# Coated or long stock coat??!!



## Kgatterer138 (May 22, 2012)

Hello everyone, new guy here. I am getting a new pup in the next few days and the breeder has narrowed it down to these two males as fitting the description as what we desired in a puppy. Now Im having a hard time deciding between the two. Our last male was a coated dog (he past about a year and a half ago at 12yrs old) and I am not really wanting a coated dog this time around. The first pics are of the puppy with a little fluffy coat and then the sable pup who is still a little fluffy haha. The 4th is a short video clip of them playing. They are just about 9 weeks old. Thanks!!!
























video


----------



## zyppi (Jun 2, 2006)

looks like Jack when he was little









Jack at 6 months


----------



## KZoppa (Aug 14, 2010)

The lil black and tan guy looks like he may be a long stock and the sable guys looks like he'll be a standard stock. They're both adorable.


----------



## RocketDog (Sep 25, 2011)

I thought the darker one, the one on the bottom in the beginning of the video, looks like he'll be a long coat, otherwise known as a coatie. I think the lighter one looks like a standard coat.


----------



## Sunflowers (Feb 17, 2012)

This guy will have the stock coat. And he has the most wonderful expression! I'd pick him!


----------



## robinhuerta (Apr 21, 2007)

1st pup (Black & red/tan) = Long Stock Coat.
2nd pup (sable) = standard stock coat.

*Cute pups!*


----------



## Scarlettsmom (Jul 12, 2011)

...or you could get them both...


----------



## pyratemom (Jan 10, 2011)

Sunflowers said:


> This guy will have the stock coat. And he has the most wonderful expression! I'd pick him!


I like the look on this pup's face too. He looks interested in the world around him. But on the other hand - I want them both!


----------



## Kgatterer138 (May 22, 2012)

Thanks everyone! I went back today to evaluate a little more. The fluffy black and red male wasn't to interested in interacting with me. He was content on doing his own thing. He would play for a second if I engaged it, he was also extremely vocal, always whining, barking or making some kind of noise. His ears are also coming up today.
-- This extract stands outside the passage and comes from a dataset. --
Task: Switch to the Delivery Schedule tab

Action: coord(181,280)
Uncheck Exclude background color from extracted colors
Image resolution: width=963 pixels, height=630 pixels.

The sable male was much more playful, with me and with the other pups. If I took him away from the group he would stay with me and play or lay at my feet. He seems a litte smaller than the other male but also has a whole lot less hair! His ears havent started coming up yet at all. Im not so sure that the size of a nine week old pup is a great indicator of how big or small the pup will turn out. I was shown pictures of two males from the same breeding last year and they are both gorgeous. There was also a really cute smaller female that took to me, she may have a little bit too high of a drive me though. She definitely ruled the litter and was always on the move and inquisitive of everything. 
So tomorrow I am picking up the sable male! If he ends up being the same size as the dad (around 90lbs, the mom is a red sable 80lbs) and the dad and having his temperment I will be extremely happy!
Here is a short video of the dad playing with my son, first time meeting each other after being there ten minutes


----------



## doggiedad (Dec 2, 2007)

tell the 2 boys that's holding the pups they should support
the pups more so they're not dangling.


----------